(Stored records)
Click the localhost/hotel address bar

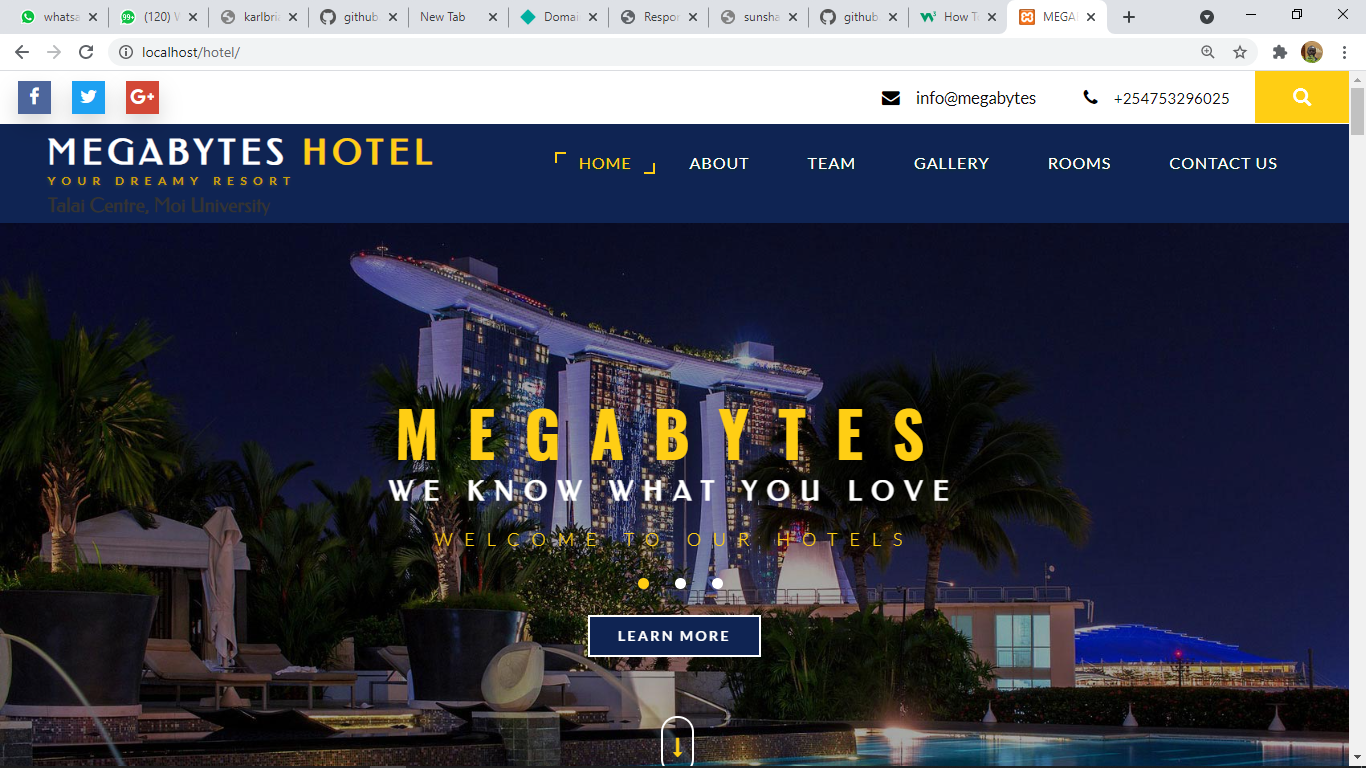[660, 52]
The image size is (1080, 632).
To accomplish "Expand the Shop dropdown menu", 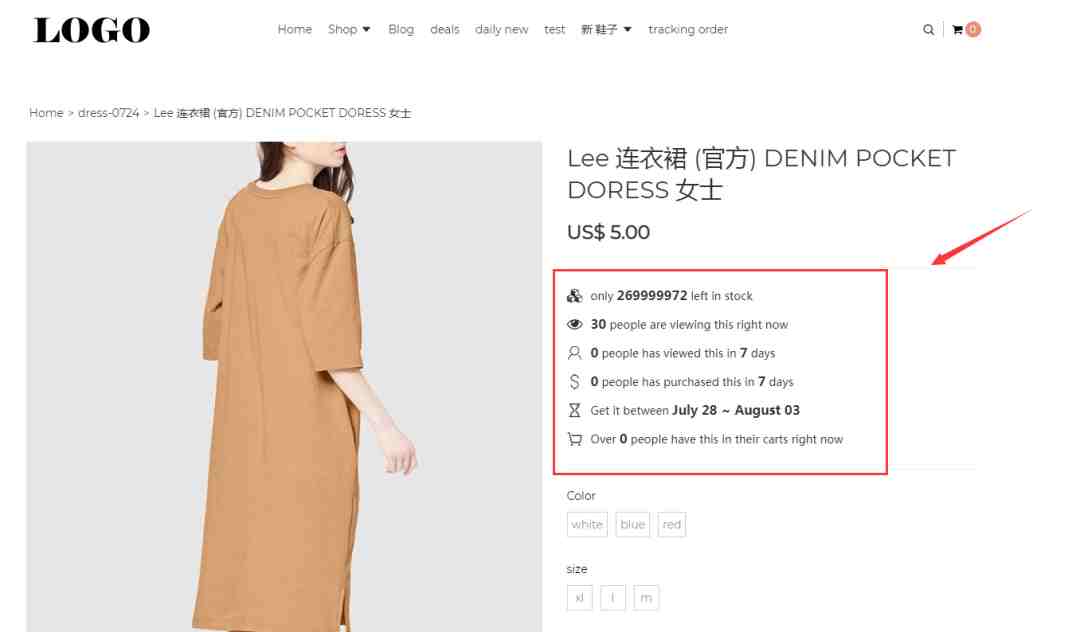I will (349, 30).
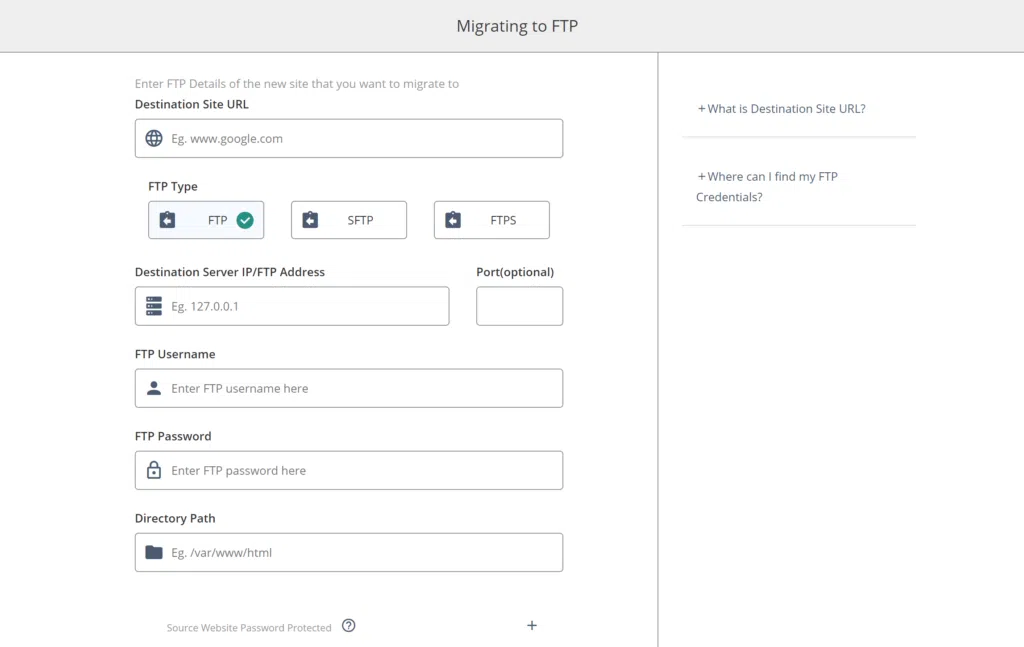Select SFTP as the FTP type

coord(348,219)
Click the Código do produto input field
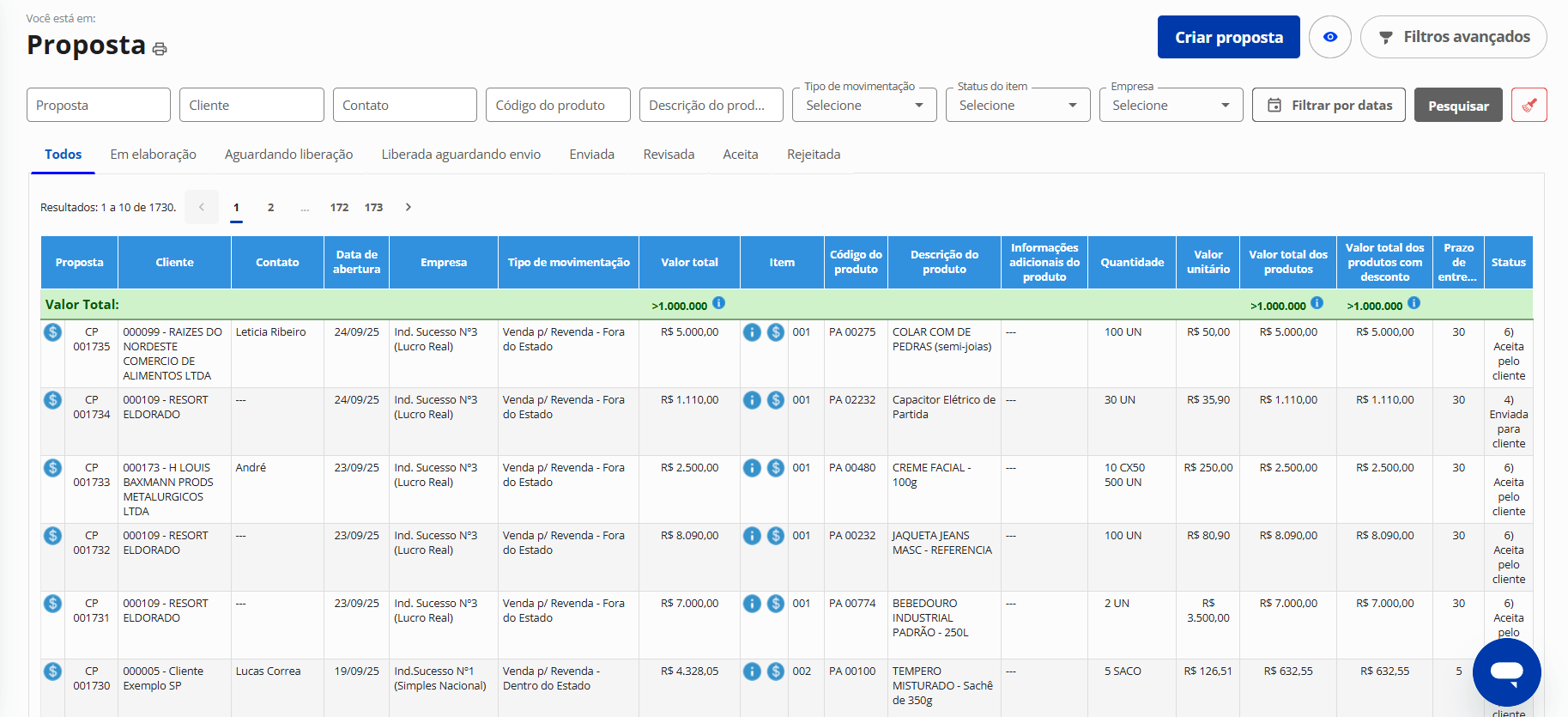The image size is (1568, 717). (x=557, y=105)
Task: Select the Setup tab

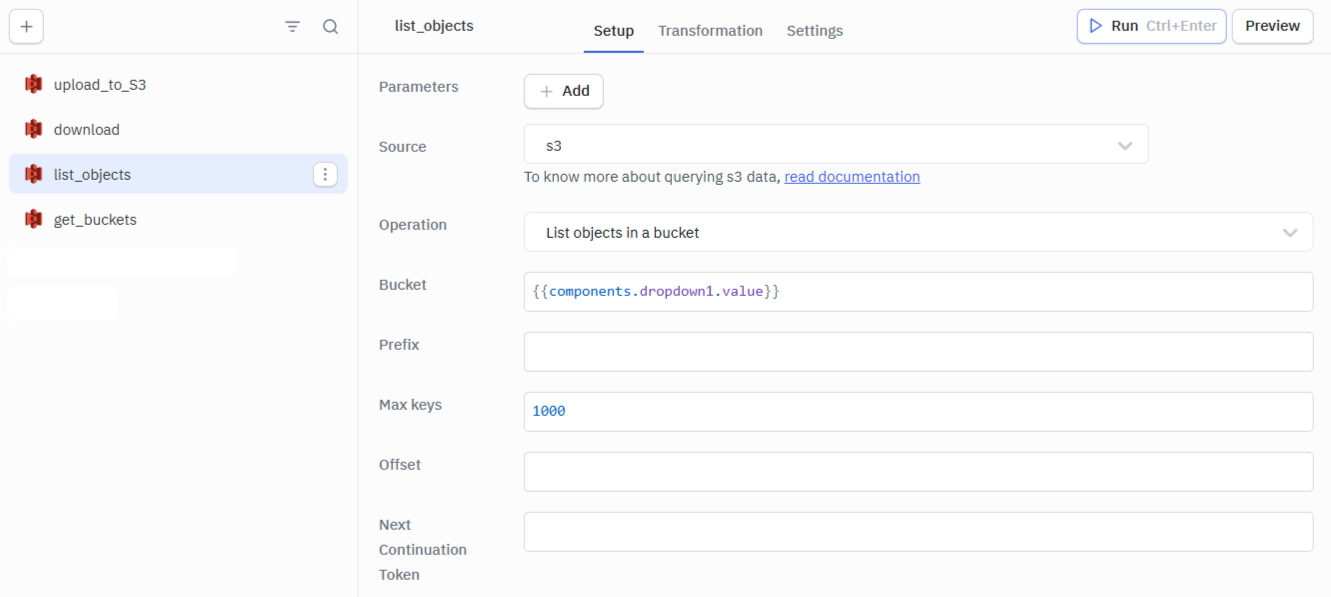Action: pos(613,31)
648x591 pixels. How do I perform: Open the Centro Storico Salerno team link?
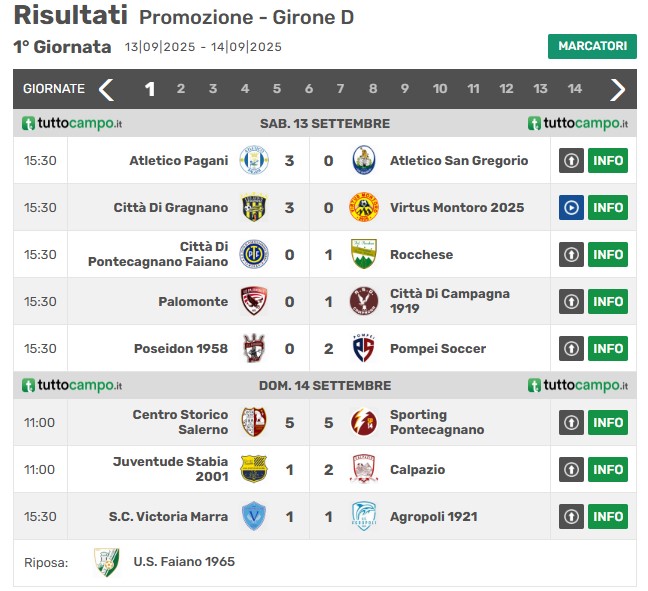pyautogui.click(x=180, y=422)
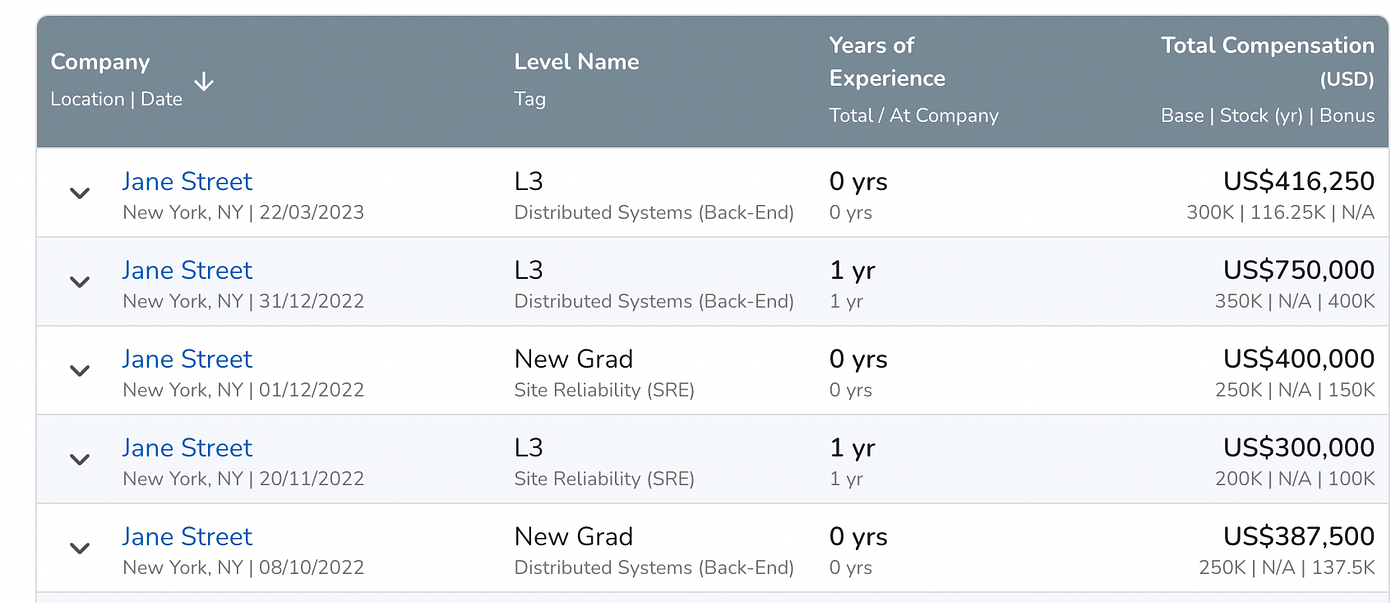The width and height of the screenshot is (1400, 603).
Task: Expand the L3 SRE row dated 20/11/2022
Action: click(x=79, y=459)
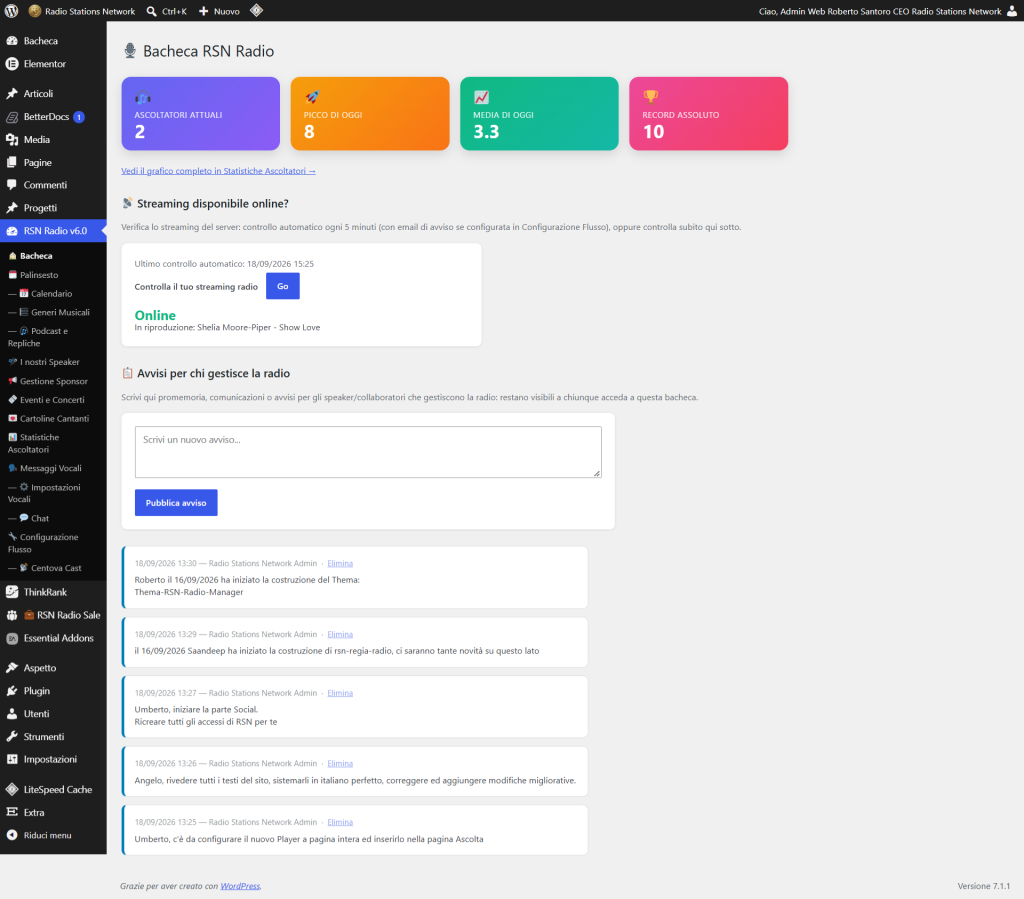Click the Riduci menu collapse icon
The height and width of the screenshot is (899, 1024).
point(12,835)
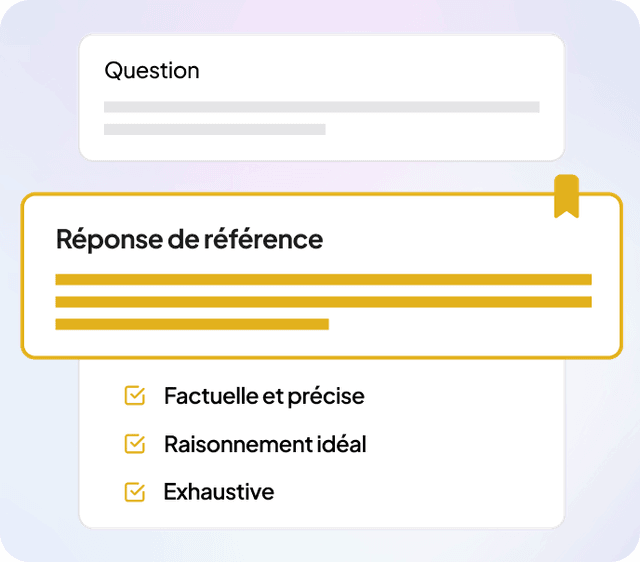Select the shortest yellow text line
The image size is (640, 562).
coord(192,324)
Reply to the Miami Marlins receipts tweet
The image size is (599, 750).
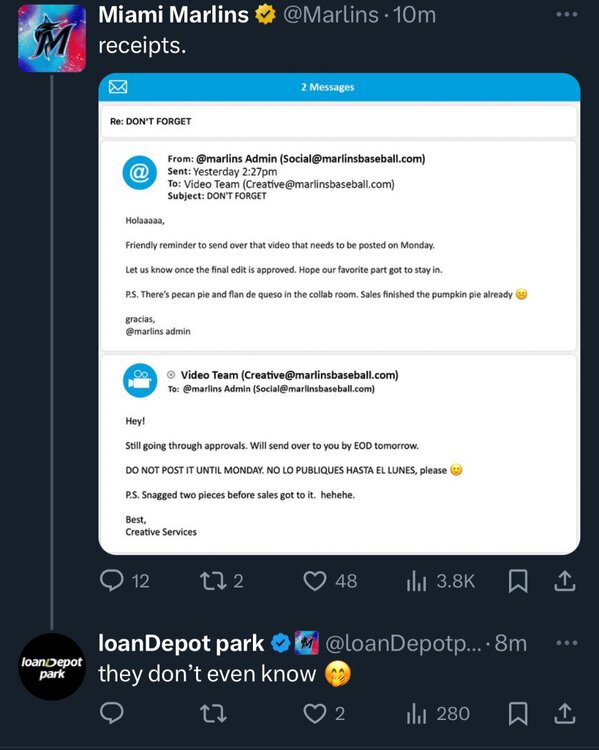click(x=124, y=581)
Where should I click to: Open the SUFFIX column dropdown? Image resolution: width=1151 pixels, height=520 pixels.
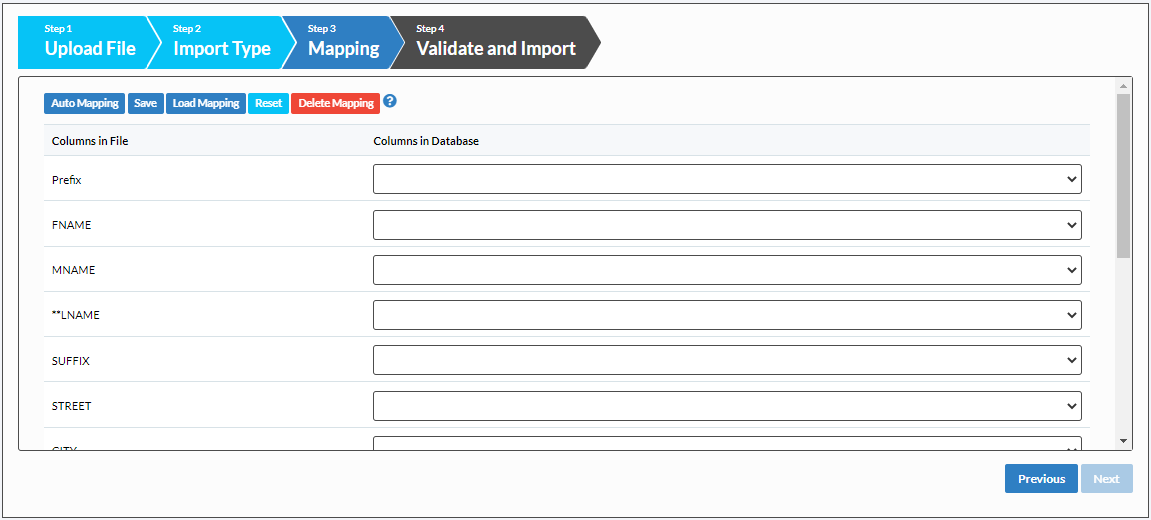tap(727, 361)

THE PROBLEM: Print the stretch of the data from the line with "648x591 pixels. How" through its last line, exactly and with both ends kept. Omit pictures.

YOUR SOLUTION:
648x591 pixels. How do I perform: Open the Centro Storico Salerno team link?
pyautogui.click(x=180, y=422)
The width and height of the screenshot is (1400, 603).
Task: Expand the L3 SRE row dated 20/11/2022
Action: click(x=79, y=459)
Click the Riduci menu collapse icon
The height and width of the screenshot is (899, 1024).
point(12,835)
Select the shortest yellow text line
The image size is (640, 562).
coord(192,324)
Reply to the Miami Marlins receipts tweet
The image size is (599, 750).
click(x=124, y=581)
Where should I click to: Open the SUFFIX column dropdown? Image resolution: width=1151 pixels, height=520 pixels.
tap(727, 361)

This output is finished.